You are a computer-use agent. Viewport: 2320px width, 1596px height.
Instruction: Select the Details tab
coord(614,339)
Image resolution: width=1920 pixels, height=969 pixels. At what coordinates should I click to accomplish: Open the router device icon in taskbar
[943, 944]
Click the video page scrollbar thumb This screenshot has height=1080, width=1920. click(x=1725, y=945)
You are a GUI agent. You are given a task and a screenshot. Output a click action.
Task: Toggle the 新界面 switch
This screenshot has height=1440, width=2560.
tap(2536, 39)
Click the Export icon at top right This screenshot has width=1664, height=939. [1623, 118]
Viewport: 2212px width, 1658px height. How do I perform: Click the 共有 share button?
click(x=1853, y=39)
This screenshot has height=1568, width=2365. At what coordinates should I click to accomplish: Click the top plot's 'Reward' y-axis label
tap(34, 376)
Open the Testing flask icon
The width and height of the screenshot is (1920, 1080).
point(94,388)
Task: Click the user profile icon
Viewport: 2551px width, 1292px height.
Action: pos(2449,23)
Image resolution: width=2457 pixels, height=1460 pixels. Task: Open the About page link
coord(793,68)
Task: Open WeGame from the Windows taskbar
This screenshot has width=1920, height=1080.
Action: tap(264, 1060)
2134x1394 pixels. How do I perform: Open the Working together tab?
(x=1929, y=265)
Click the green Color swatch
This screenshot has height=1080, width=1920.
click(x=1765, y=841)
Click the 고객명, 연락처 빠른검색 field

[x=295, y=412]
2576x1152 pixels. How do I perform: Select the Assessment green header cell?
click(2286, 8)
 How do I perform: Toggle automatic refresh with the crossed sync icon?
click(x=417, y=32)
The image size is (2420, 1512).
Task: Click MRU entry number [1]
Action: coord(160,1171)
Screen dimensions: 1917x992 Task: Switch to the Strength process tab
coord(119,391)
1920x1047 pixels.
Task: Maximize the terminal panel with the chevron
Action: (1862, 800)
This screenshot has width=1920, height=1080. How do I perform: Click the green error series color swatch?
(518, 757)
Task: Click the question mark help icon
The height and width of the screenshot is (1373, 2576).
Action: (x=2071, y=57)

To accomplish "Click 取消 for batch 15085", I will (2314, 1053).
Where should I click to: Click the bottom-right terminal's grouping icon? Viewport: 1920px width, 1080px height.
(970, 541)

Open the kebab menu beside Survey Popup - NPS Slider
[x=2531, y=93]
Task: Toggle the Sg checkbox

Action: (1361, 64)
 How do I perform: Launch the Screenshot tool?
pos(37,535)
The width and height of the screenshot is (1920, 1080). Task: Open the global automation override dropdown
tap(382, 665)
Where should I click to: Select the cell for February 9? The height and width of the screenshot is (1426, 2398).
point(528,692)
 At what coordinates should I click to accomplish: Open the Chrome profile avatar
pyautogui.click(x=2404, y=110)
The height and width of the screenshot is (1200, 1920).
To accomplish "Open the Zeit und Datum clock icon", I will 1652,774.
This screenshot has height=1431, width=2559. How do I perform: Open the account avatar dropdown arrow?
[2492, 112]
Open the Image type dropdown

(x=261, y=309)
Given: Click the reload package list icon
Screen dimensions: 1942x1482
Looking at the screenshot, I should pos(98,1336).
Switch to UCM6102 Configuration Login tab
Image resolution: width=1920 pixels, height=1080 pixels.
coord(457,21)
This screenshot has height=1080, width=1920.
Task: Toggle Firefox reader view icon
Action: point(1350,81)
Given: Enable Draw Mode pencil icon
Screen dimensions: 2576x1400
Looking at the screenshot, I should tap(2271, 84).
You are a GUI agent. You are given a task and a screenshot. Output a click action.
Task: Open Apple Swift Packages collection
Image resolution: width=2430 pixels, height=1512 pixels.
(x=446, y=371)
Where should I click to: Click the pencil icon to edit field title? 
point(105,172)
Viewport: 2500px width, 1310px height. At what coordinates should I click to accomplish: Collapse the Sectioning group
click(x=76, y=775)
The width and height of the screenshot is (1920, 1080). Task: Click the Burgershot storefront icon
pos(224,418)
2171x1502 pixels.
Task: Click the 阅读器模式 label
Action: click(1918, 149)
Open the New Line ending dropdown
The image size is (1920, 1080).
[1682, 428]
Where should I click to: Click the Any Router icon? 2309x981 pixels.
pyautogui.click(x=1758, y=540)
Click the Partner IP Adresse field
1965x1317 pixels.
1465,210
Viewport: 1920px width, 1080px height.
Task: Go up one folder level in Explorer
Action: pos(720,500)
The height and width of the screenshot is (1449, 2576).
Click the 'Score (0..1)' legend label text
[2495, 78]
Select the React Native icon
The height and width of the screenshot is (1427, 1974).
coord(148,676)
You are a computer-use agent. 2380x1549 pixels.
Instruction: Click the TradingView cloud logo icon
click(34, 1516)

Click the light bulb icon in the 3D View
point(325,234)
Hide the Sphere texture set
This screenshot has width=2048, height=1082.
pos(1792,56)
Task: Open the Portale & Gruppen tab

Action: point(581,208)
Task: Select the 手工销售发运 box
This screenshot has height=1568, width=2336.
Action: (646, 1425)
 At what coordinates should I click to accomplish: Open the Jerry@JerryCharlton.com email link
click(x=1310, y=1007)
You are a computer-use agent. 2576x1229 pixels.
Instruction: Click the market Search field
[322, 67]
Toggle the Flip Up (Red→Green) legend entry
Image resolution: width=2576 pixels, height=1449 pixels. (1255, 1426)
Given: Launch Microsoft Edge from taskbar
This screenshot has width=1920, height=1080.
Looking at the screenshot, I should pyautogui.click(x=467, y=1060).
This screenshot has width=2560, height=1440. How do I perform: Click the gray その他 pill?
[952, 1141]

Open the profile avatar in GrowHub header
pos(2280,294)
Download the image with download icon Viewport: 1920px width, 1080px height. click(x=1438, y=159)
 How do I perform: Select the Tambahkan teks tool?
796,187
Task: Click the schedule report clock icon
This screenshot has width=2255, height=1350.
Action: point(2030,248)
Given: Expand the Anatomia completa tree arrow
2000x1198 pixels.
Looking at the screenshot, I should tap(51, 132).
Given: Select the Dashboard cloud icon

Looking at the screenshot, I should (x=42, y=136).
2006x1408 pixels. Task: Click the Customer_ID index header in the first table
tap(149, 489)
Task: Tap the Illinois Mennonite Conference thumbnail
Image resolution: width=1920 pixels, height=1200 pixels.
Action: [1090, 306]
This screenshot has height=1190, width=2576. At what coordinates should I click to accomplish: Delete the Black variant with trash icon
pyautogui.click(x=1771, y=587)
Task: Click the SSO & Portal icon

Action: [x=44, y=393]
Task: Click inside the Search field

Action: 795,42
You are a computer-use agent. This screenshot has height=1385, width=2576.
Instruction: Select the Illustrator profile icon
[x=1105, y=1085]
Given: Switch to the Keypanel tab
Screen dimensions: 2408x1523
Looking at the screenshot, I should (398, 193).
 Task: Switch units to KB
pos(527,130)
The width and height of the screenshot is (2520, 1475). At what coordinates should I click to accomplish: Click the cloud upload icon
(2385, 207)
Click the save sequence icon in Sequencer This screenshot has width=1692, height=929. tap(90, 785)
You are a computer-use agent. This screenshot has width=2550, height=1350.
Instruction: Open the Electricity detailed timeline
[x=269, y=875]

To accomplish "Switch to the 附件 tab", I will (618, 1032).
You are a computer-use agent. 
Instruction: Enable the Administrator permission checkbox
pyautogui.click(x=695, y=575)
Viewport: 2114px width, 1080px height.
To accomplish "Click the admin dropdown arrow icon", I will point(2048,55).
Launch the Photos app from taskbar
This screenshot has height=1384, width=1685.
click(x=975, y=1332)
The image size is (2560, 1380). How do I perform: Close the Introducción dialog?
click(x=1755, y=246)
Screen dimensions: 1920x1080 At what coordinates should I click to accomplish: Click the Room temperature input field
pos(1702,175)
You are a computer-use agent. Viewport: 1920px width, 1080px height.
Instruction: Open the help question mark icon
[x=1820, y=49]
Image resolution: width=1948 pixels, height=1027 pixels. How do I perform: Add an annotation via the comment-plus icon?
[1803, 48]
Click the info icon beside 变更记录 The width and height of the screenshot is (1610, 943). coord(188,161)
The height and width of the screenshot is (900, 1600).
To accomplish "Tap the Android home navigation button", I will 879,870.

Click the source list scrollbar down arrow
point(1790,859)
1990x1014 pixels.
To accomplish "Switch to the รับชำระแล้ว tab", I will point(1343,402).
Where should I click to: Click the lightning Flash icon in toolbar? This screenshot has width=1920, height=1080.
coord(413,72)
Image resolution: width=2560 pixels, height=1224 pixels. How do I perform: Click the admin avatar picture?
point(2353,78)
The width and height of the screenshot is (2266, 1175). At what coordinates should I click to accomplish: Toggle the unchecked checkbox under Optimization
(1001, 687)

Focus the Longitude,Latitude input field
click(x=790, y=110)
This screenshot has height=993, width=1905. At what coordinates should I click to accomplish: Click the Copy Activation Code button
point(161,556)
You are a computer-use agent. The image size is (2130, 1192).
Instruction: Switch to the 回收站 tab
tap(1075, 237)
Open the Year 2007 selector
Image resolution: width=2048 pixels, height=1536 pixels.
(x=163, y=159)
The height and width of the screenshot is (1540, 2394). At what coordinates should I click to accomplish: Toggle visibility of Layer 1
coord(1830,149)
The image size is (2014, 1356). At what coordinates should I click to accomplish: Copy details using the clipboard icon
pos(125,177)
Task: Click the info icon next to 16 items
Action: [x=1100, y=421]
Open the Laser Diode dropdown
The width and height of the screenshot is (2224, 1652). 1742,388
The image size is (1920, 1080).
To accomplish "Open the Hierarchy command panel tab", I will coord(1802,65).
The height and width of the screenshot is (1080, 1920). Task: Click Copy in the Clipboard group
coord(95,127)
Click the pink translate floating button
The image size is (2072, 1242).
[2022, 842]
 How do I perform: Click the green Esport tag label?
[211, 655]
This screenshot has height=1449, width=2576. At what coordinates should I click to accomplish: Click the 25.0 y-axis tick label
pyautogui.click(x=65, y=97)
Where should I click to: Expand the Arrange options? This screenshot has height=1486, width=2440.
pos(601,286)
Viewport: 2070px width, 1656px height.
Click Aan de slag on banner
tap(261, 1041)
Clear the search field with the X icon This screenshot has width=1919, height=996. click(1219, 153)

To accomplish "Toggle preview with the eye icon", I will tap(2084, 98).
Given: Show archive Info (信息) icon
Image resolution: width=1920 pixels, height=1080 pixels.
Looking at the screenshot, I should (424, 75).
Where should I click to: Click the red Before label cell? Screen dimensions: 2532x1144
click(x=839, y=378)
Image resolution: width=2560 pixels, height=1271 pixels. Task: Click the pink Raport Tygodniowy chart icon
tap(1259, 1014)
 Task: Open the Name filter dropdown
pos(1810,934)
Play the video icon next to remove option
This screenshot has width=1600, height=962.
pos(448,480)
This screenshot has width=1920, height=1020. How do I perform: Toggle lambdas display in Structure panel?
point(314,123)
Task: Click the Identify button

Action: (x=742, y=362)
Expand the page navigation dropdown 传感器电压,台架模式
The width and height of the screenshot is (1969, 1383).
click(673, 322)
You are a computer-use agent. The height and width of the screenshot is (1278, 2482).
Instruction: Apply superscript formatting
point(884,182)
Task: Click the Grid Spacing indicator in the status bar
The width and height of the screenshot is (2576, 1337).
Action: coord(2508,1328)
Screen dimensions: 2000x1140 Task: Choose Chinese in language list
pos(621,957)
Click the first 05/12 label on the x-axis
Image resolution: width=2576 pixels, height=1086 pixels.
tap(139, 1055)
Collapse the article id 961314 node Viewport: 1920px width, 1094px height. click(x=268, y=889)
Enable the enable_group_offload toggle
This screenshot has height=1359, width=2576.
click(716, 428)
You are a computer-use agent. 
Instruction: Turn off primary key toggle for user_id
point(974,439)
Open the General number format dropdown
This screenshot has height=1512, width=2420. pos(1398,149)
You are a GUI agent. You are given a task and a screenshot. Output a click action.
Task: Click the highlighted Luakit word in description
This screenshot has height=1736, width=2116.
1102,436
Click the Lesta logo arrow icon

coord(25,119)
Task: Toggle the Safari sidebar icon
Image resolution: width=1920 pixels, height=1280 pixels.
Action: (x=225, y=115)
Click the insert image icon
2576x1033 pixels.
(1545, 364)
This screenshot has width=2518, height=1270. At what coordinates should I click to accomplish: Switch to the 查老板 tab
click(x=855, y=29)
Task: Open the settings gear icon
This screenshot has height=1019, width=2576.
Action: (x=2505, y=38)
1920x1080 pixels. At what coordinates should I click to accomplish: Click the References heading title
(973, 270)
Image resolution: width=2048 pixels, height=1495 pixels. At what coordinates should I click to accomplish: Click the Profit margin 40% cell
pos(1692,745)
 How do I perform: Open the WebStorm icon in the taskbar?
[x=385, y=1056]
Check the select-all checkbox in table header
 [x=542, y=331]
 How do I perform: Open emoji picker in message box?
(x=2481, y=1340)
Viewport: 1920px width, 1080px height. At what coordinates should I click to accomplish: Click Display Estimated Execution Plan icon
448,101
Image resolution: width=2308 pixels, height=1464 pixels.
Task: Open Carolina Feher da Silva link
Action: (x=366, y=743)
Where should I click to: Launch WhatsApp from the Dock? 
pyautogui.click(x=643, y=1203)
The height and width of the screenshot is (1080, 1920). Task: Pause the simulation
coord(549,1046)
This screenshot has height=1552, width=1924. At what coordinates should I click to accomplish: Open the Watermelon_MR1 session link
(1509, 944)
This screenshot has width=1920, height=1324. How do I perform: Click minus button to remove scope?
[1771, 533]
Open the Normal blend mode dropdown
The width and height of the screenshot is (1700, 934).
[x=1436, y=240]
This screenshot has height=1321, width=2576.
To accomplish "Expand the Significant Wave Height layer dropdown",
####
● REQUIREMENT: The answer must be a single number: how many lines in the listing above include the word "clock".

● WRITTEN REPLY: 2